Implementation:Spotify Luigi CopyToTable Run
| Knowledge Sources | Spotify Luigi Repository |
|---|---|
| Domains | Pipeline_Orchestration, Database, ETL |
| Last Updated | 2026-02-10 00:00 GMT |
Overview
Concrete tool for loading processed pipeline data into database tables provided by Luigi.
Description
Luigis CopyToTable classes implement the full data loading lifecycle through their run(), rows(), copy(), init_copy(), and post_copy() methods. Each database backend provides a specialized implementation tuned to its bulk loading capabilities.
PostgreSQL (postgres.CopyToTable.run()): The rows() method yields tuples by reading lines from the upstream tasks output, splitting on tab characters. The run() method iterates over these rows, applies map_column() to escape special characters (backslash, tab, newline, carriage return, vertical tab, backspace, form feed) and convert null values to \\N, then writes each row as a tab-separated line to a tempfile.TemporaryFile. After writing, it seeks back to position 0 and calls copy(cursor, file), which issues a COPY table (columns) FROM STDIN SQL command using cursor.copy_expert() (psycopg2) or cursor.execute() with a stream parameter (pg8000).
MySQL (mysqldb.CopyToTable.run()): The copy(cursor) method constructs a parameterized INSERT INTO table (columns) VALUES (%s, ...) query and uses cursor.executemany() to insert rows in batches of bulk_size (default 10,000). No temporary file is used.

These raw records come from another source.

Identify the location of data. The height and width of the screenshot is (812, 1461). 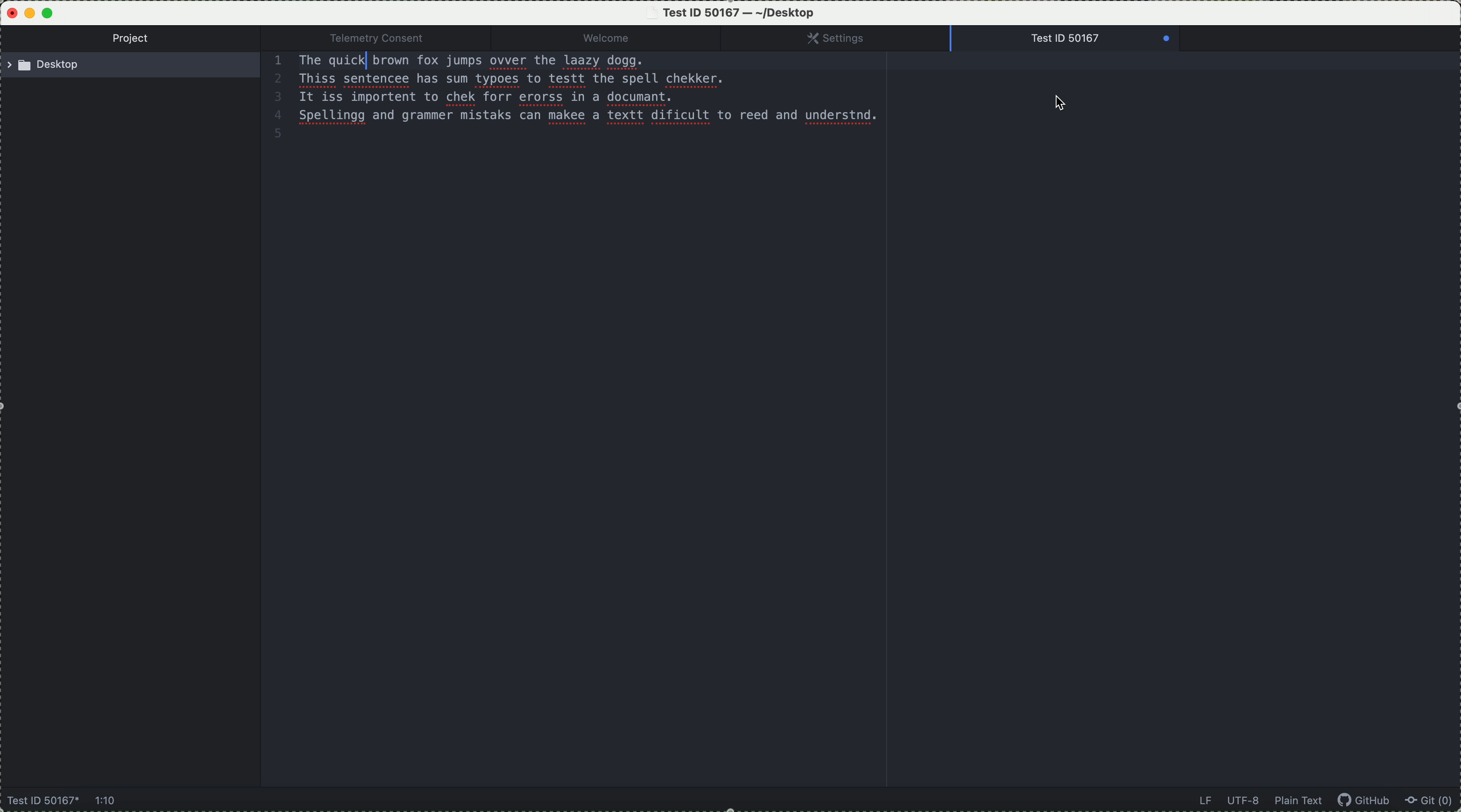
(1259, 801).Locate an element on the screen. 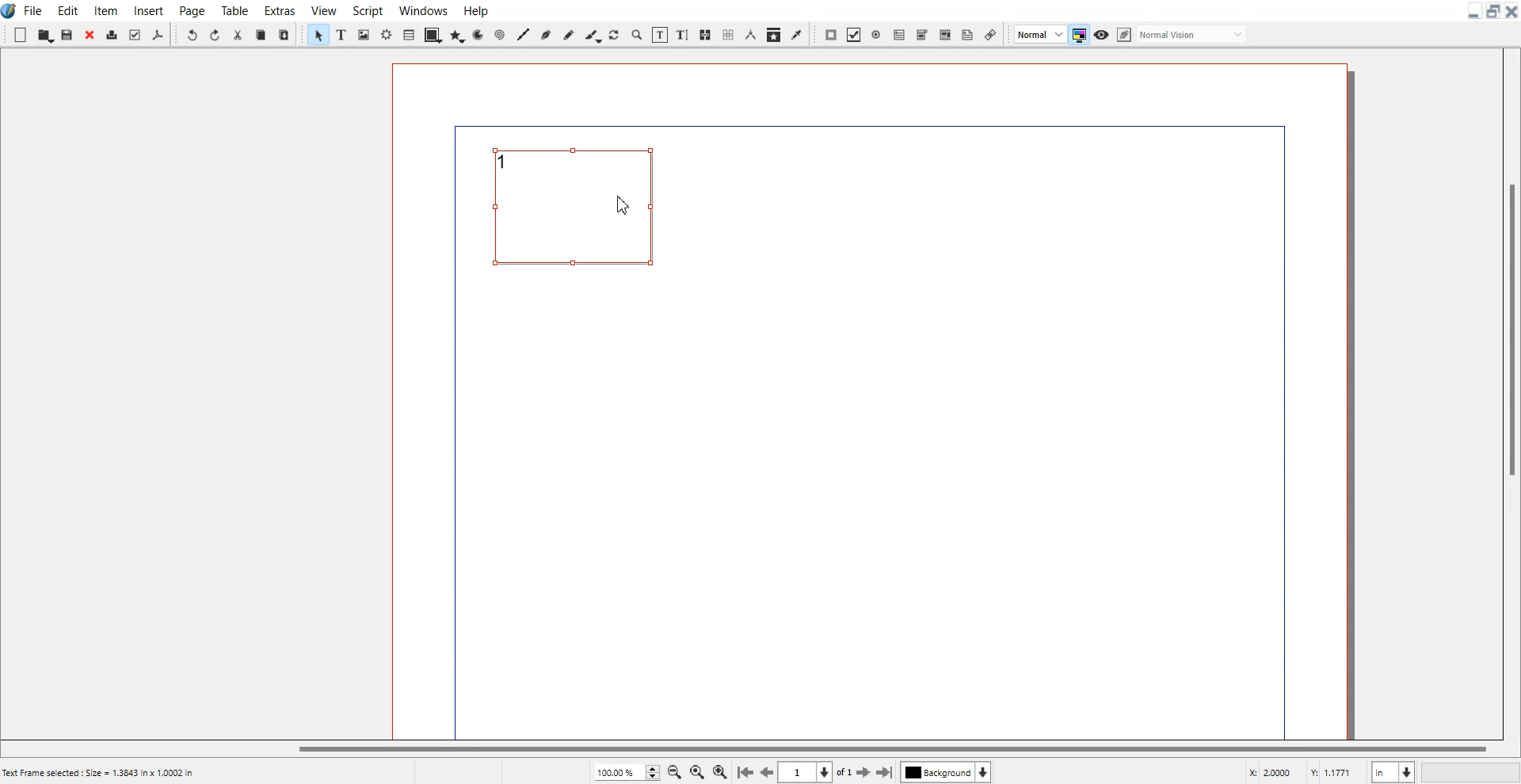 This screenshot has width=1521, height=784. Go to the next page is located at coordinates (863, 773).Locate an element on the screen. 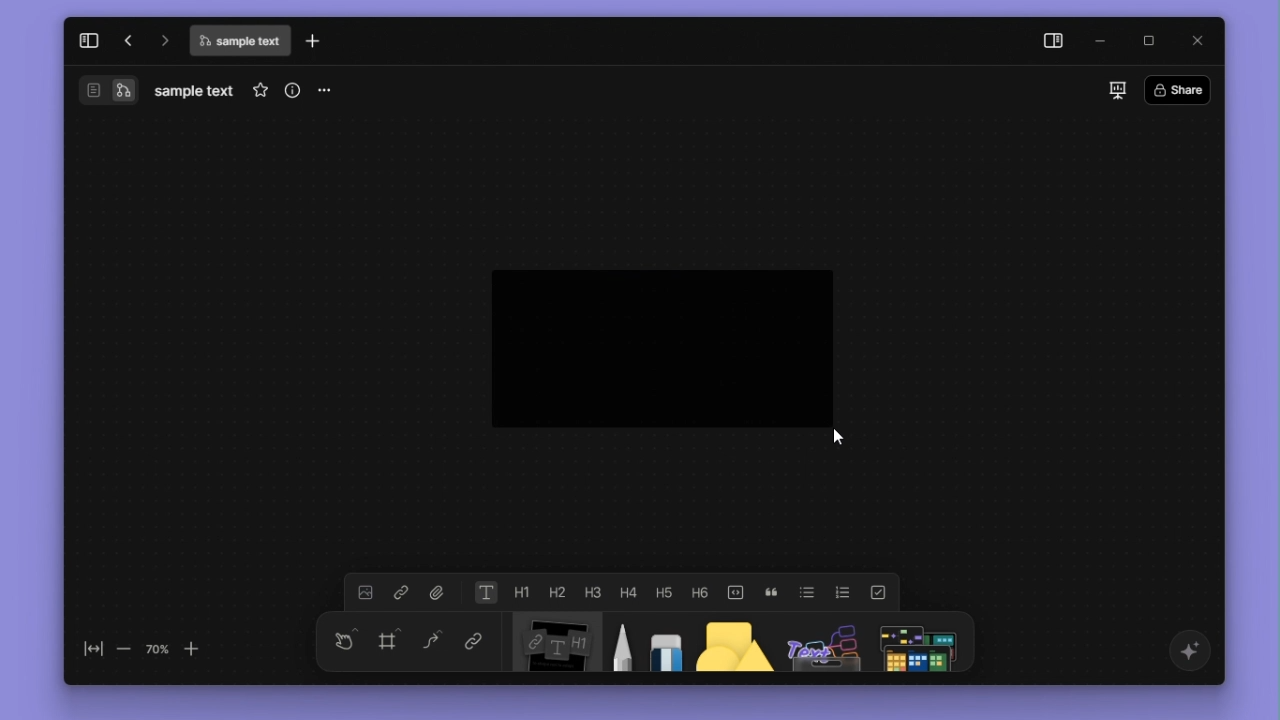 This screenshot has width=1280, height=720. favourites is located at coordinates (256, 90).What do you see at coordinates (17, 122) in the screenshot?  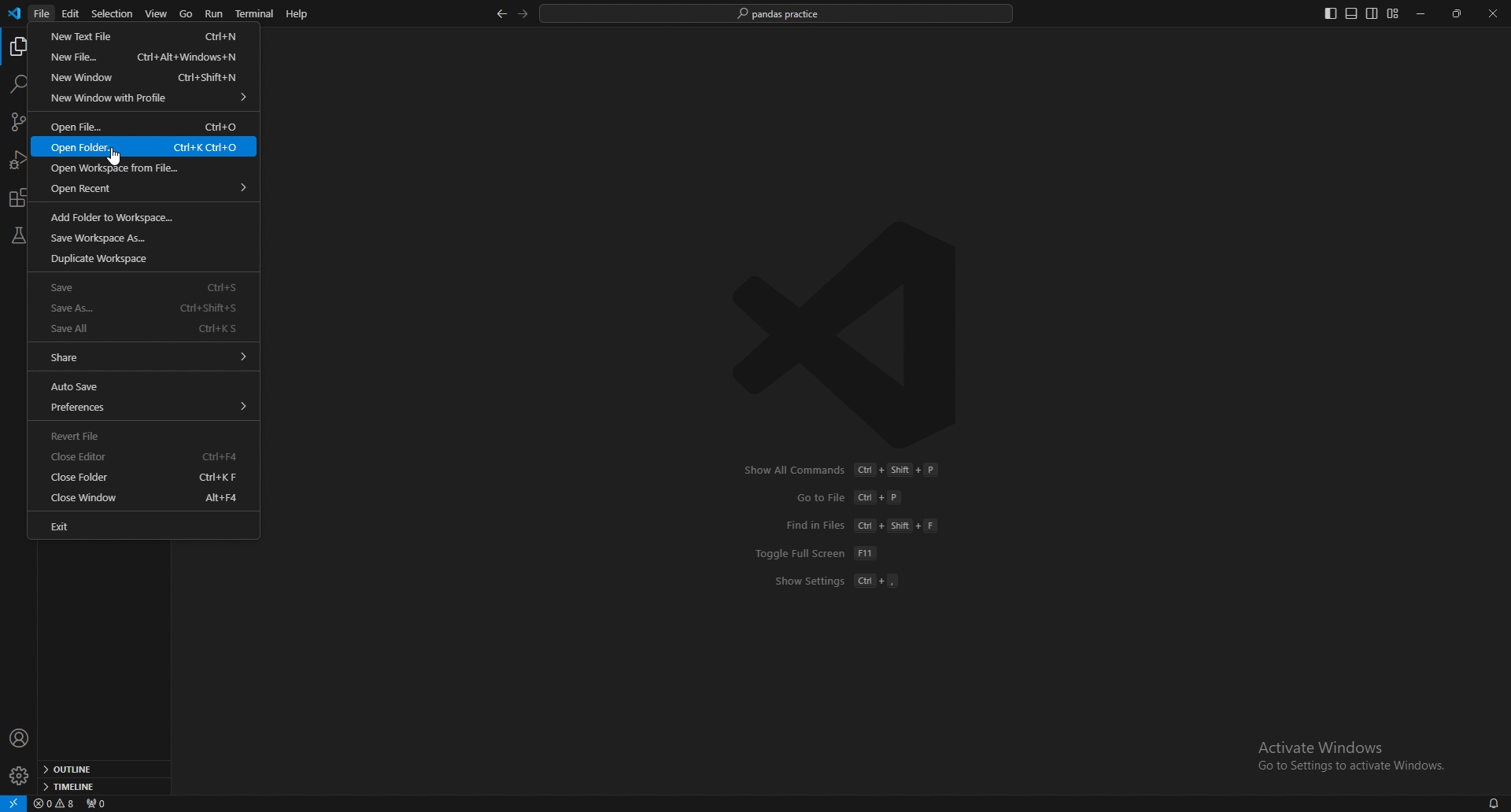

SQLAlchemy (sqla.CopyToTable.run()): The run() method creates the table via create_table(engine), then iterates over rows() in chunks of chunk_size (default 5,000). Each chunk is converted to a list of dictionaries keyed by column names (prefixed with underscore for SQLAlchemy bindparam compatibility) and inserted via conn.execute(table.insert().values(bound_cols), rows).
All backends call init_copy() before and post_copy() after the data transfer, and all mark completion via output().touch() within the same transaction.
Usage
Use these run() / rows() / copy() methods when:
- You have a Luigi task that produces tabular data and needs to load it into a database table.
- You want to customize row generation by overriding
rows()to yield data from a non-standard source. - You need pre-copy or post-copy processing by overriding
init_copy()orpost_copy(). - You want to tune bulk loading performance by adjusting
bulk_size(MySQL) orchunk_size(SQLAlchemy).
Code Reference
Source Location
- Postgres rows, copy, run:
luigi/contrib/postgres.py, lines 314-430 - Postgres map_column:
luigi/contrib/postgres.py, lines 322-331 - Abstract init_copy, post_copy:
luigi/contrib/rdbms.py, lines 237-265 - MySQL copy, run:
luigi/contrib/mysqldb.py, lines 195-253 - SQLAlchemy run, copy:
luigi/contrib/sqla.py, lines 388-418
Signature
postgres.CopyToTable.rows:
def rows(self):
"""Return/yield tuples or lists corresponding to each row to be inserted."""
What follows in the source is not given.